Adaptação climática da indústria de alimentos é caminho sem volta

* Por Marco Dorna

A indústria de alimentos e bebidas tem a faca e o queijo nas mãos. Para bem, ou para o mal. Isso quando pensamos na emergência climática que o mundo enfrenta e que, além de medidas de mitigação, demanda ações de adaptação imediatas.

Sabemos que, infelizmente, há efeitos ambientais e climáticos negativos que não têm mais retorno. Ou seja, que temos de nos adaptar e viver da melhor maneira possível com eles e, no caso de acesso a alimentação, isso significa buscar inovações e tecnologias que elevem a produtividade sem, ou quase sem, emissões de gases de efeito estufa e desperdícios.

Como tenho defendido, não há espaço para retrocessos quando o assunto é economia sustentável, trata-se de uma responsabilidade que envolve governos, sociedade e setor privado, mesmo que ainda existam posicionamentos contrários.

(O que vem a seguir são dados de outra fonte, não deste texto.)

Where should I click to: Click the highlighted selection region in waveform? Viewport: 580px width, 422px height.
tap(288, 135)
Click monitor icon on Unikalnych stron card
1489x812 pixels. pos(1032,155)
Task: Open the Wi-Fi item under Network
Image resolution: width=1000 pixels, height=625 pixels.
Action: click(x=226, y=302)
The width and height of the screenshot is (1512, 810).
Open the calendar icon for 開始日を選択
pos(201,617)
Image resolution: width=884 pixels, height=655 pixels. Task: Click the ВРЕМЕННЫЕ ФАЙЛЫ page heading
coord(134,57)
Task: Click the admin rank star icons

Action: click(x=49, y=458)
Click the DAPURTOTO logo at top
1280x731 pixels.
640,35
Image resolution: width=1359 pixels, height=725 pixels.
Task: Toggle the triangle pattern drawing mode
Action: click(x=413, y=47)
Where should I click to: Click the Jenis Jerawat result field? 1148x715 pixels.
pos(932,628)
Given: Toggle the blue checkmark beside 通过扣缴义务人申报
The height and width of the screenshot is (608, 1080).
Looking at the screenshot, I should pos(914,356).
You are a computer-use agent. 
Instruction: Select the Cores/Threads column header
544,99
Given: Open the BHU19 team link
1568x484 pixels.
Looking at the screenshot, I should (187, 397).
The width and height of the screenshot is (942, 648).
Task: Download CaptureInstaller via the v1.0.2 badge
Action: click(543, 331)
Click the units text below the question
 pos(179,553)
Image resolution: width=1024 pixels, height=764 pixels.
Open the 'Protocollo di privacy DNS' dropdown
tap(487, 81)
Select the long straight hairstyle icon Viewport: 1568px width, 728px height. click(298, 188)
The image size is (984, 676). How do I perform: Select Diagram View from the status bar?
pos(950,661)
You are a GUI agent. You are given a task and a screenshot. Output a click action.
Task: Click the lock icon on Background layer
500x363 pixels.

Falar sobre adaptação neste momento, além de necessário, é urgente. Aqui alguns dados empíricos: o Brasil, por ter uma economia bastante atrelada a recursos naturais e ter uma boa parcela de sua população vivendo em áreas de risco e zonas costeiras, está entre os países mais vulneráveis às mudanças climáticas segundo o Atlas Digital de Desastres do Brasil. Entre 2014 e 2024, eventos como desastres meteorológicos, climáticos, entre outros, afetaram quase 131 milhões de pessoas diretamente e causaram prejuízos de mais de R$ 568 bilhões apenas no setor privado.

Ainda segundo o Atlas, 84% dessas perdas privadas vieram dos segmentos de agricultura e pecuária. Ou seja, R$ 477 bilhões escorreram pelo ralo.

Como fica claro, a adaptação é importante sobretudo por conta das pessoas e toda forma de vida que é atingida por ela, mas também para os negócios. Não por menos, o próprio governo federal tem trabalhado em planos de adaptação, envolvendo 16 setores, entre eles agricultura e pecuária; biodiversidade; segurança alimentar e nutricional. Em tempo, ainda mais com a proximidade da COP 30, a ser realizada no final do ano em Belém (PA).

Para o setor privado, em especial da indústria de alimentos, há saídas mapeadas para adequações climáticas que envolvem tecnologia, inovação e Natureza, claro. Estou falando de cadeias de abastecimento mais resilientes, busca por ingredientes alternativos e sustentáveis e trabalhar com soluções baseadas na natureza, com menores impactos hídricos, por exemplo.

A tecnologia também é fundamental, já que por meio dela pode-se ter maior precisão na antecipação de riscos climáticos e preparar ações de prevenção. Também há a busca por embalagens mais sustentáveis e processos produtivos que ajudam a reduzir perdas e aumentar a eficiência do uso de recursos.

Um modelo bastante recente que eu posso citar, e que acompanhei de perto seu desenvolvimento, é o novo conceito de pasteurização de sucos, capaz de reduzir em 65% o uso de vapor no processo de pasteurização - menor emissões de gases de efeito estufa - e cortar em 92% os desperdícios na produção, gerando ganhos sustentáveis e financeiros.

O mundo já encara crescente insegurança alimentar por conta de riscos climáticos também. A indústria de alimentos, bem como governos e sociedade, pode assumir papel de protagonista para o enfrentamento desse quadro.
Não é um caminho fácil, muito menos trivial porque depende de diversos fatores, inclusive financeiros. Mas é necessário entender que atuar para adaptar-se à essa nova realidade é uma estratégia de resiliência social e econômica.

*Marco Dorna é presidente da Tetra Pak.